WHAT IS REQUIRED:
Once the data has been read, print it back in full, exactly.

[Stored data entries]
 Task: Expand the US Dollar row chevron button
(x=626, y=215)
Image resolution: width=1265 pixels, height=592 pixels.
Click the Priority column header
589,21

EXPECTED ANSWER:
 Task: Expand the US Dollar row chevron button
(x=626, y=215)
Image resolution: width=1265 pixels, height=592 pixels.
Click the Priority column header
589,21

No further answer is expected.